Abstract:
The amount of data to be processed is significantly increasing day by day. The increase in data size is not only due to more number of records but also due to substantial number of attributes added to space. The phenomenon is leading to the dilemma called curse of dimensionality i.e. datasets with exponential number of attributes. The ideal approach is to reduce the number of dimensions such that resulted reduced set contains the same information as present in the entire set of attributes. There are various approaches to perform this task of dimensionality reduction.
Recently, rough set-based approaches, which use attribute dependency to carry out feature selection, have been prominent. However, this dependency measure requires the calculation of the positive region, which is a computationally expensive task.
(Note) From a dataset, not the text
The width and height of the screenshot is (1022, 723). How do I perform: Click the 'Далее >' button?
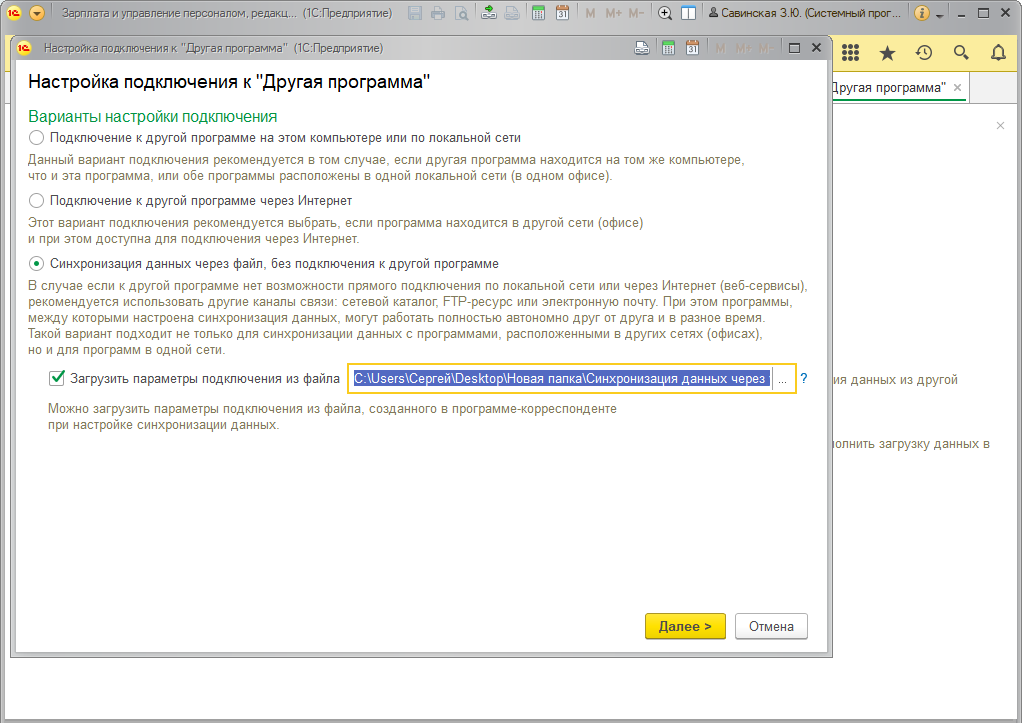coord(685,626)

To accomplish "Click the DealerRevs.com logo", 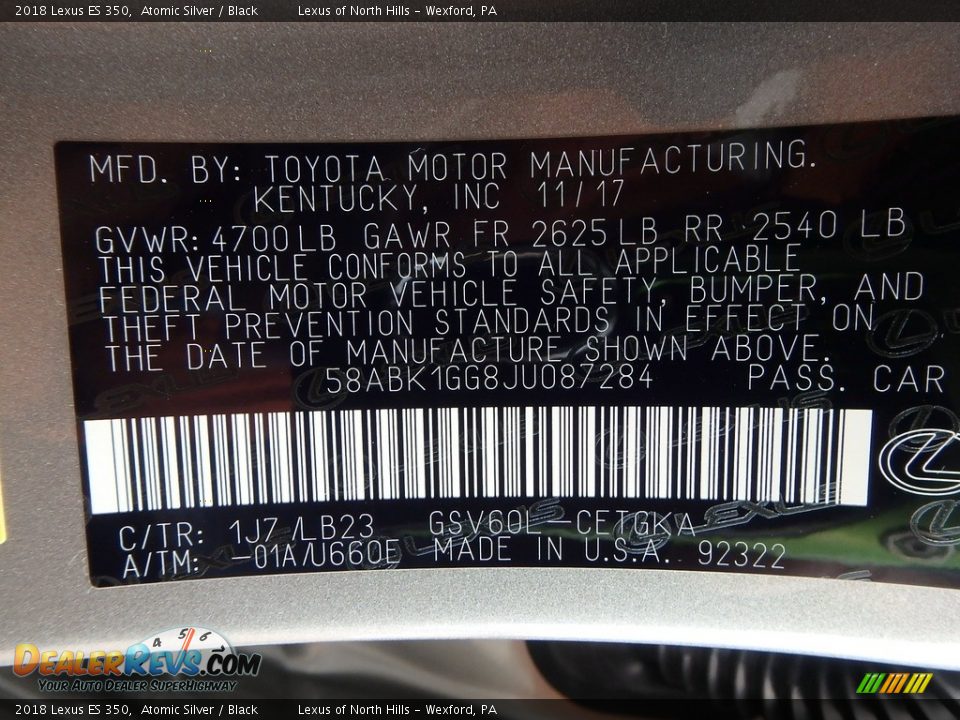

In this research, we have proposed a new concept called the “Dependency Classes”, which calculates the attribute dependency without using the positive region. Dependency classes define the change in attribute dependency as we move from one record to another. By avoiding the positive region, they can be an ideal replacement for the conventional dependency measure in feature selection algorithms, especially for large datasets. A comparison framework was devised to measure the efficiency and effectiveness of the proposed measure. Experiments on various publically available datasets show that the proposed approaches provide significant computational performance with same accuracy as provided by conventional approach. We have also recommended seven feature selection algorithms using this measure. The experimental results have shown that algorithms using the classes were more effective than their counterparts using the positive region-based approach in terms of accuracy, execution time and required runtime memory.